Re: [PATCH] Reuse Workers and Replication Slots during Logical Replication

Поиск
Список
Период
Сортировка
От Peter Smith
Тема Re: [PATCH] Reuse Workers and Replication Slots during Logical Replication
Дата
Msg-id CAHut+Pv3z19dS+WQ0hSSSNdDJMwxQjJEnaH=BiKq65t9OF280g@mail.gmail.com
обсуждение исходный текст
Ответ на Re: [PATCH] Reuse Workers and Replication Slots during Logical Replication  (Peter Smith <smithpb2250@gmail.com>)
Ответы Re: [PATCH] Reuse Workers and Replication Slots during Logical Replication
Re: [PATCH] Reuse Workers and Replication Slots during Logical Replication
Список pgsql-hackers
On Fri, Jul 28, 2023 at 5:22 PM Peter Smith <smithpb2250@gmail.com> wrote:
>
> Hi Melih,
>
> BACKGROUND
> ----------
>
> We wanted to compare performance for the 2 different reuse-worker
> designs, when the apply worker is already busy handling other
> replications, and then simultaneously the test table tablesyncs are
> occurring.
>
> To test this scenario, some test scripts were written (described
> below).
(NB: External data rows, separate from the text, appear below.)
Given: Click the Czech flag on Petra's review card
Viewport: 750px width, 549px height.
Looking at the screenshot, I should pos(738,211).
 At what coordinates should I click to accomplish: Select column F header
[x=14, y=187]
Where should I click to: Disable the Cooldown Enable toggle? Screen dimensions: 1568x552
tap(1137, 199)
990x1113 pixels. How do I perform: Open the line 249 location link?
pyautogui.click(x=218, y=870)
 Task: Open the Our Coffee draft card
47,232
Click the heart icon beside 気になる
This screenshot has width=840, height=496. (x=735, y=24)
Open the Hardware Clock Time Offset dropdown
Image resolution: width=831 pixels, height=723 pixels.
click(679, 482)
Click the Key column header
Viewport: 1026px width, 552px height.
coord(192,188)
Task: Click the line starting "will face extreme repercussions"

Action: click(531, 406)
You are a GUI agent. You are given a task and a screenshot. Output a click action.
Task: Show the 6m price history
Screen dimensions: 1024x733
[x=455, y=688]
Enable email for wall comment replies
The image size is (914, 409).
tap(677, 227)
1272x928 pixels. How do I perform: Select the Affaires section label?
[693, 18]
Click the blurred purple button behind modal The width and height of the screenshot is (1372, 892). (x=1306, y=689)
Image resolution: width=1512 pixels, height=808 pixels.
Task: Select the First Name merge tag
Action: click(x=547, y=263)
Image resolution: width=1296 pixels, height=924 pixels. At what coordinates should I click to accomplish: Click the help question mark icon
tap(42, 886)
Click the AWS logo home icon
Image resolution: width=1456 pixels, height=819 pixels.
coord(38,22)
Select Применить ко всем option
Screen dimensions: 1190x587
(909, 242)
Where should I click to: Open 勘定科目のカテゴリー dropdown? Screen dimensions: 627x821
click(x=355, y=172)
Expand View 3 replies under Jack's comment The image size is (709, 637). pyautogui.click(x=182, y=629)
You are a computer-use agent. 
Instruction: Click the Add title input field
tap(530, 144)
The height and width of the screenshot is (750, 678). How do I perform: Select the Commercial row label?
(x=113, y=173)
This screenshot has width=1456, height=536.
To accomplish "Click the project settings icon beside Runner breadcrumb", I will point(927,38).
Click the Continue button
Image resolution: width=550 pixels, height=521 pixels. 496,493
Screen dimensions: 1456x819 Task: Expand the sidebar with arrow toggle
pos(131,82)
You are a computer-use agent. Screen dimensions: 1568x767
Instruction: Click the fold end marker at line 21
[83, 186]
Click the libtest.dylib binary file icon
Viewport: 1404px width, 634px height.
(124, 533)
For comparisons, the scripts were then run using a build of
> HEAD; design #1 (v21); design #2 (0718).
>
> HOW THE TEST WORKS
> ------------------
>
> Overview:
> 1. The apply worker is made to subscribe to a 'busy_tbl'.
> 2. After the SUBSCRIPTION is created, the publisher-side then loops
> (forever) doing INSERTS into that busy_tbl.
> 3. While the apply worker is now busy, the subscriber does an ALTER
> SUBSCRIPTION REFRESH PUBLICATION to subscribe to all the other test
> tables.
> 4. We time how long it takes for all tablsyncs to complete
> 5. Repeat above for different numbers of empty tables (10, 100, 1000,
> 2000) and different numbers of sync workers (2, 4, 8, 16)
>
> Scripts
> -------
>
> (PSA 4 scripts to implement this logic)
>
> testrun script
> - this does common setup (do_one_test_setup) and then the pub/sub
> scripts (do_one_test_PUB and do_one_test_SUB -- see below) are run in
> parallel
> - repeat 10 times
>
> do_one_test_setup script
> - init and start instances
> - ipc setup tables and procedures
>
> do_one_test_PUB script
> - ipc setup pub/sub
> - table setup
> - publishes the "busy_tbl", but then waits for the subscriber to
> subscribe to only this one
> - alters the publication to include all other tables (so subscriber
> will see these only after the ALTER SUBSCRIPTION PUBLICATION REFRESH)
> - enter a busy INSERT loop until it informed by the subscriber that
> the test is finished
>
> do_one_test_SUB script
> - ipc setup pub/sub
> - table setup
> - subscribes only to "busy_tbl", then informs the publisher when that
> is done (this will cause the publisher to commence the stay_busy loop)
> - after it knows the publishing busy loop has started it does
> - ALTER SUBSCRIPTION REFRESH PUBLICATION
> - wait until all the tablesyncs are ready <=== This is the part that
> is timed for the test RESULT
>
> PROBLEM
> -------
>
> Looking at the output files (e.g. *.dat_PUB and *.dat_SUB)  they seem
> to confirm the tests are working how we wanted.
>
> Unfortunately, there is some slot problem for the patched builds (both
> designs #1 and #2). e.g. Search "ERROR" in the *.log files and see
> many slot-related errors.
>
> Please note - running these same scripts with HEAD build gave no such
> errors. So it appears to be a patch problem.
>

Hi

FYI, here is some more information about ERRORs seen.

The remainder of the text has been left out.